* [PROBLEM TO WORK ON]: Reproduce every line from the start of the rows through the line containing "click(x=168, y=130)", inclusive, with each request kept as it is. Scale the x and y coordinates in the answers by 1.95, rounding to whole numbers with halves rounded up.

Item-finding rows
===

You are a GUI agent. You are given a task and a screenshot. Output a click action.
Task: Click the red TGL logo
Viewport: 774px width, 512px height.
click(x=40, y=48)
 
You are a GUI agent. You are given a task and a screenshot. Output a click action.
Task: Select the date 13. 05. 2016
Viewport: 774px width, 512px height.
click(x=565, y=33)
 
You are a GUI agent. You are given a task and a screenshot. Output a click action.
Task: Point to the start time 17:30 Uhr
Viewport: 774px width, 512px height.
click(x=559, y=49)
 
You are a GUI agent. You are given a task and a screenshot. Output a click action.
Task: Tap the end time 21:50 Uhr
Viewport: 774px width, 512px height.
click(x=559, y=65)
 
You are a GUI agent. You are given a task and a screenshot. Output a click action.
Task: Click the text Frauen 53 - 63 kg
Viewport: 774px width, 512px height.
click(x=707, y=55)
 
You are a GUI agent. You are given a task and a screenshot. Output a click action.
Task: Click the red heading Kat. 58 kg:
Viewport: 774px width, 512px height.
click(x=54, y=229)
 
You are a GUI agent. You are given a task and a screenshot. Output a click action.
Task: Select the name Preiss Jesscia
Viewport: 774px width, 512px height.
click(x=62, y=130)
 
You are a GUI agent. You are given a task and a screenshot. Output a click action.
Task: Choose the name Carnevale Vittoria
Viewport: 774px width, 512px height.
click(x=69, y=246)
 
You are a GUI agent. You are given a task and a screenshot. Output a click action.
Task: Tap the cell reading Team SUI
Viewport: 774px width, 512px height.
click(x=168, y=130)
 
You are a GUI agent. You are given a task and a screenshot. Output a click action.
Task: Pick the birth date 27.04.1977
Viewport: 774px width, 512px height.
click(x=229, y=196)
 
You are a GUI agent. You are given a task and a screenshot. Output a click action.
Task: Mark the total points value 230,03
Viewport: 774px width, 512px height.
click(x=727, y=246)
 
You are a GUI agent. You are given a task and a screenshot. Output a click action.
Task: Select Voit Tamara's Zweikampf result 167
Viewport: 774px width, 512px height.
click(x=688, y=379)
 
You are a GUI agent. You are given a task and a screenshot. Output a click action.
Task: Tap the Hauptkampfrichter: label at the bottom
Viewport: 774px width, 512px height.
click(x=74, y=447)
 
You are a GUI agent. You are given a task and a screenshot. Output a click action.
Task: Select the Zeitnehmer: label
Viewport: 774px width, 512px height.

===

* [RESULT OF THE EXERCISE]:
You are a GUI agent. You are given a task and a screenshot. Output a click action.
Task: Click the red TGL logo
Viewport: 774px width, 512px height.
click(x=78, y=94)
 
You are a GUI agent. You are given a task and a screenshot. Output a click action.
Task: Select the date 13. 05. 2016
Viewport: 774px width, 512px height.
click(x=1102, y=64)
 
You are a GUI agent. You are given a task and a screenshot. Output a click action.
Task: Point to the start time 17:30 Uhr
Viewport: 774px width, 512px height.
click(x=1090, y=96)
 
You are a GUI agent. You are given a task and a screenshot. Output a click action.
Task: Tap the end time 21:50 Uhr
Viewport: 774px width, 512px height.
click(x=1090, y=127)
 
You are a GUI agent. You are given a task and a screenshot. Output a click action.
Task: Click the text Frauen 53 - 63 kg
Viewport: 774px width, 512px height.
click(x=1379, y=107)
 
You are a GUI agent. You are given a task and a screenshot. Output a click action.
Task: Click the red heading Kat. 58 kg:
Viewport: 774px width, 512px height.
click(x=105, y=447)
 
You are a GUI agent. You are given a task and a screenshot. Output a click action.
Task: Select the name Preiss Jesscia
Viewport: 774px width, 512px height.
click(x=121, y=254)
 
You are a GUI agent. You are given a task and a screenshot. Output a click action.
Task: Choose the name Carnevale Vittoria
Viewport: 774px width, 512px height.
click(x=135, y=480)
 
You are a GUI agent. You are given a task and a screenshot. Output a click action.
Task: Tap the cell reading Team SUI
Viewport: 774px width, 512px height.
click(x=328, y=254)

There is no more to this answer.